Task statement
Please reproduce every record, keeping each one exactly as written.

Dataset records
************

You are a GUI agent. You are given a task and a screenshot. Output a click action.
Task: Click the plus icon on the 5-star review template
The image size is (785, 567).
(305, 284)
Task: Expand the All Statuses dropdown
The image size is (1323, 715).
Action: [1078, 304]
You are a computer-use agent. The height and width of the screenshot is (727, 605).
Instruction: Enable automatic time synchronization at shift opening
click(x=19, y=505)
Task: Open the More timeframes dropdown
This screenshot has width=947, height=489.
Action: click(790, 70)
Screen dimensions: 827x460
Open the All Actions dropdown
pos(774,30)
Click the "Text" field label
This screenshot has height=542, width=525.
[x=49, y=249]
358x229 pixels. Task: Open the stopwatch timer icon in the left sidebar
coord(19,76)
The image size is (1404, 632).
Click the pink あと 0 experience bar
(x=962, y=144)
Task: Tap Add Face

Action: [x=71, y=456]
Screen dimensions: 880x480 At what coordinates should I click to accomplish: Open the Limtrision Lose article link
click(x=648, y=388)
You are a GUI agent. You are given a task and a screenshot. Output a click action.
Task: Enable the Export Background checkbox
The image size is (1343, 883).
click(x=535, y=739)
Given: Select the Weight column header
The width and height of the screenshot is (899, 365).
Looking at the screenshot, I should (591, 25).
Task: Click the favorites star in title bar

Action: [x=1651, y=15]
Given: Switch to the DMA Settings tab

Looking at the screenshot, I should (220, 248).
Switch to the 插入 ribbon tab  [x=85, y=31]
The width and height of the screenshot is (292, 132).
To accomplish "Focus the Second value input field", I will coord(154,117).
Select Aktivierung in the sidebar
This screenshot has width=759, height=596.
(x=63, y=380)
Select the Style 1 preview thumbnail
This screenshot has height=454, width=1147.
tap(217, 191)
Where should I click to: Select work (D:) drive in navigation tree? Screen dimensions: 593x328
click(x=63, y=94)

************

Result for this task
You are a GUI agent. You are given a task and a screenshot. Output a click action.
Task: Click the plus icon on the 5-star review template
The image size is (785, 567).
(305, 284)
Task: Expand the All Statuses dropdown
The image size is (1323, 715).
Action: [1078, 304]
You are a computer-use agent. The height and width of the screenshot is (727, 605).
Instruction: Enable automatic time synchronization at shift opening
click(x=19, y=505)
Task: Open the More timeframes dropdown
This screenshot has width=947, height=489.
Action: click(790, 70)
Screen dimensions: 827x460
Open the All Actions dropdown
pos(774,30)
Click the "Text" field label
This screenshot has height=542, width=525.
[x=49, y=249]
358x229 pixels. Task: Open the stopwatch timer icon in the left sidebar
coord(19,76)
The image size is (1404, 632).
Click the pink あと 0 experience bar
(x=962, y=144)
Task: Tap Add Face

Action: [x=71, y=456]
Screen dimensions: 880x480 At what coordinates should I click to accomplish: Open the Limtrision Lose article link
click(x=648, y=388)
You are a GUI agent. You are given a task and a screenshot. Output a click action.
Task: Enable the Export Background checkbox
The image size is (1343, 883).
click(x=535, y=739)
Given: Select the Weight column header
The width and height of the screenshot is (899, 365).
Looking at the screenshot, I should (591, 25).
Task: Click the favorites star in title bar

Action: [x=1651, y=15]
Given: Switch to the DMA Settings tab

Looking at the screenshot, I should (220, 248).
Switch to the 插入 ribbon tab  [x=85, y=31]
The width and height of the screenshot is (292, 132).
To accomplish "Focus the Second value input field", I will coord(154,117).
Select Aktivierung in the sidebar
This screenshot has width=759, height=596.
(x=63, y=380)
Select the Style 1 preview thumbnail
This screenshot has height=454, width=1147.
tap(217, 191)
Where should I click to: Select work (D:) drive in navigation tree? Screen dimensions: 593x328
click(x=63, y=94)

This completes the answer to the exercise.